- Born: David John Procter 1970 (age 55–56)
- Education: University of Leeds (BSc., PhD)
- Known for: Samarium catalysis Radical cascades Sulfonium cross-coupling Copper catalysis
- Awards: Young Heterocyclic Chemist Award (2015); Bader Award (2014); Liebig Lectureship (2014);
- Scientific career
- Fields: Organic Chemistry Catalysis
- Workplaces: The University of Manchester
- Thesis: The development of a selenoxide-based asymmetric oxidation of sulfides to sulfoxides (1995)
- Doctoral advisor: Prof.
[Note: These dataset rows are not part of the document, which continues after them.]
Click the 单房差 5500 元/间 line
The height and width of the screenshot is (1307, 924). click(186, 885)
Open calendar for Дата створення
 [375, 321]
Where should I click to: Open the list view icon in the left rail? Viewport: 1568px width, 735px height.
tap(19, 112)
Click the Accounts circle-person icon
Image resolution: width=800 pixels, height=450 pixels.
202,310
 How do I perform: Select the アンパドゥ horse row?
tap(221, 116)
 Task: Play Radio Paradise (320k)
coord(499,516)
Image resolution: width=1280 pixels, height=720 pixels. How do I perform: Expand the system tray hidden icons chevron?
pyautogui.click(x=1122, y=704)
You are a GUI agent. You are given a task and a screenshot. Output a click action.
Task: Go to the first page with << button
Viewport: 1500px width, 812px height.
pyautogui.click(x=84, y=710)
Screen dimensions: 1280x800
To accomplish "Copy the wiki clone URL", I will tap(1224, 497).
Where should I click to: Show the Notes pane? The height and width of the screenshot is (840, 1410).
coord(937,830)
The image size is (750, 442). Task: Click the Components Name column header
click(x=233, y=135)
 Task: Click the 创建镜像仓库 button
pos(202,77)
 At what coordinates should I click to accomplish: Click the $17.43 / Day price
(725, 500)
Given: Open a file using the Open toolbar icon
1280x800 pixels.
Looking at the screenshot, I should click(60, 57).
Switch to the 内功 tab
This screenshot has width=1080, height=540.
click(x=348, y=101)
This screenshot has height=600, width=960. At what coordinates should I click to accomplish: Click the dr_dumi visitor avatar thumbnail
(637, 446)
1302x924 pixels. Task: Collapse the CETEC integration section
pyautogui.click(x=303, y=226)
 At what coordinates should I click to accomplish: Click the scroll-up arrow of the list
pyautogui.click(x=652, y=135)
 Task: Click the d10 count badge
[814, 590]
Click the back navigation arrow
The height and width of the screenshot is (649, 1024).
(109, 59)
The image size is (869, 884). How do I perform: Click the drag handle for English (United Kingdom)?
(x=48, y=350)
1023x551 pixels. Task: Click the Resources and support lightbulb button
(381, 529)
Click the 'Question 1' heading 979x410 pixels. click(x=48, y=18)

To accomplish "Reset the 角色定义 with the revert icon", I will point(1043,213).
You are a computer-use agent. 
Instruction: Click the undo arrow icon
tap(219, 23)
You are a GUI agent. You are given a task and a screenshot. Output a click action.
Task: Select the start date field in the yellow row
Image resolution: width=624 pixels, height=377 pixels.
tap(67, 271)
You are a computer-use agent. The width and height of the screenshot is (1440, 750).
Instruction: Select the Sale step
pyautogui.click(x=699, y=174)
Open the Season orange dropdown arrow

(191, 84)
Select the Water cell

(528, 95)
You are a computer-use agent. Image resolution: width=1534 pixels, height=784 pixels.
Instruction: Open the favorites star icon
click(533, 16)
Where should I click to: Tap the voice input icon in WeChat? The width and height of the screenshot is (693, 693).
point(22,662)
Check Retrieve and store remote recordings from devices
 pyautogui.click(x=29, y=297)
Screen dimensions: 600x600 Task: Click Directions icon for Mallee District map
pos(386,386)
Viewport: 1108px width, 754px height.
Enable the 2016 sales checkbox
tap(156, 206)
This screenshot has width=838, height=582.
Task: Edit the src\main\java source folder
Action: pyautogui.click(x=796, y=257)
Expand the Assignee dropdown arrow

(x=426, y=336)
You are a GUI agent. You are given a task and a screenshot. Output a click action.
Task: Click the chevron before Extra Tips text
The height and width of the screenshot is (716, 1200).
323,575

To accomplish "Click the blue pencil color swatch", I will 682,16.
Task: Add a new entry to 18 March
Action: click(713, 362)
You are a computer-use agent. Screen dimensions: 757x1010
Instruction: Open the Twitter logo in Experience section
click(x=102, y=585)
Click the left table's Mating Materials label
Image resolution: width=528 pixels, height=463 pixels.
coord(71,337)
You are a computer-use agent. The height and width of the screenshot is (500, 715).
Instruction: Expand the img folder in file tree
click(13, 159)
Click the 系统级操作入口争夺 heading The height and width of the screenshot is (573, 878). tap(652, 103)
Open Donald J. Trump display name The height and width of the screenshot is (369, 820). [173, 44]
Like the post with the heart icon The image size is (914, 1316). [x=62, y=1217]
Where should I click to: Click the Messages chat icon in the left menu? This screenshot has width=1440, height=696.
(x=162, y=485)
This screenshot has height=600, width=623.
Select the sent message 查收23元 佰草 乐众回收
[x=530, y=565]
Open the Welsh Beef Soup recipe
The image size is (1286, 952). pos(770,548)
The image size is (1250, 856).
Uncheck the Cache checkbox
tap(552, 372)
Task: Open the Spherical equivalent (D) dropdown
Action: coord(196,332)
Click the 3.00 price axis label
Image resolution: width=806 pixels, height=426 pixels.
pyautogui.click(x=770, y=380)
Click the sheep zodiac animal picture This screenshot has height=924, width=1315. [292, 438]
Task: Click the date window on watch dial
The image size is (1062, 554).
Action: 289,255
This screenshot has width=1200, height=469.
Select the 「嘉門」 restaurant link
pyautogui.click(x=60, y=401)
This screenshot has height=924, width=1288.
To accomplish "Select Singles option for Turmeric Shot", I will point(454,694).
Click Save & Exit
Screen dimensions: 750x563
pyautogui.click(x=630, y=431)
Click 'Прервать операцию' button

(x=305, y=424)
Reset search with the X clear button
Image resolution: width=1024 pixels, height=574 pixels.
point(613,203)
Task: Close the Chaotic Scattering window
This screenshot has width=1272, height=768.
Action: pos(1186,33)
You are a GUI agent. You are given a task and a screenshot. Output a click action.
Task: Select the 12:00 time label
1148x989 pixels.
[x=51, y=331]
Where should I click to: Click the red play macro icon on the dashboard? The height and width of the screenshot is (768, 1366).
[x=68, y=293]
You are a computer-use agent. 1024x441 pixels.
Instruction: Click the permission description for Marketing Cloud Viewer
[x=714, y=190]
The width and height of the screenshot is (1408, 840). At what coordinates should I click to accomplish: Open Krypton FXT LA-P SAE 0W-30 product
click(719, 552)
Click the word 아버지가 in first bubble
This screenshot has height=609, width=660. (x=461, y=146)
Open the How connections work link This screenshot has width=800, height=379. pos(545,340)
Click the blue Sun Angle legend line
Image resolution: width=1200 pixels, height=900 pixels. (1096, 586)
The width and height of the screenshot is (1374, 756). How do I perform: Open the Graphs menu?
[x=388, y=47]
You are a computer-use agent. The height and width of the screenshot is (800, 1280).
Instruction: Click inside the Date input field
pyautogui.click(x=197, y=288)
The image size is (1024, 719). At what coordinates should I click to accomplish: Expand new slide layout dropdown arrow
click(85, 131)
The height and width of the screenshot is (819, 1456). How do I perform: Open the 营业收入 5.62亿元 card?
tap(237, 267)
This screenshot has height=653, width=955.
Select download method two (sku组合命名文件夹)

Christopher Rayner
- Website: www.proctergroupresearch.com

= David J. Procter =

British chemist

David John Procter is a British chemist and a Professor in the Department of Chemistry at The University of Manchester. His research is based on organic chemistry and catalysis, specifically on radical cascades, sulfonium cross-coupling and copper catalysis.

== Education ==
Proctercompleted his Bsc in 1992 at University of Leeds. Upon graduation, he continued to read for his Doctor of Philosophy degree with Prof. Christopher Rayner on The development of a selenoxide-based asymmetric oxidation of sulfides to sulfoxides and successfully gained his PhD in 1995.

== Research and career ==
Procter completed his postdoctoral research with Prof. Robert Holton at Florida State University in Tallahassee, United States before moving to the University of Glasgow in 1997 as a Lecturer. In February 2004, he was promoted to the Senior Lecturer position and in September in the same year, was promoted to Reader in the Department of Chemistry at the University of Manchester. He was promoted to Professor in October 2008.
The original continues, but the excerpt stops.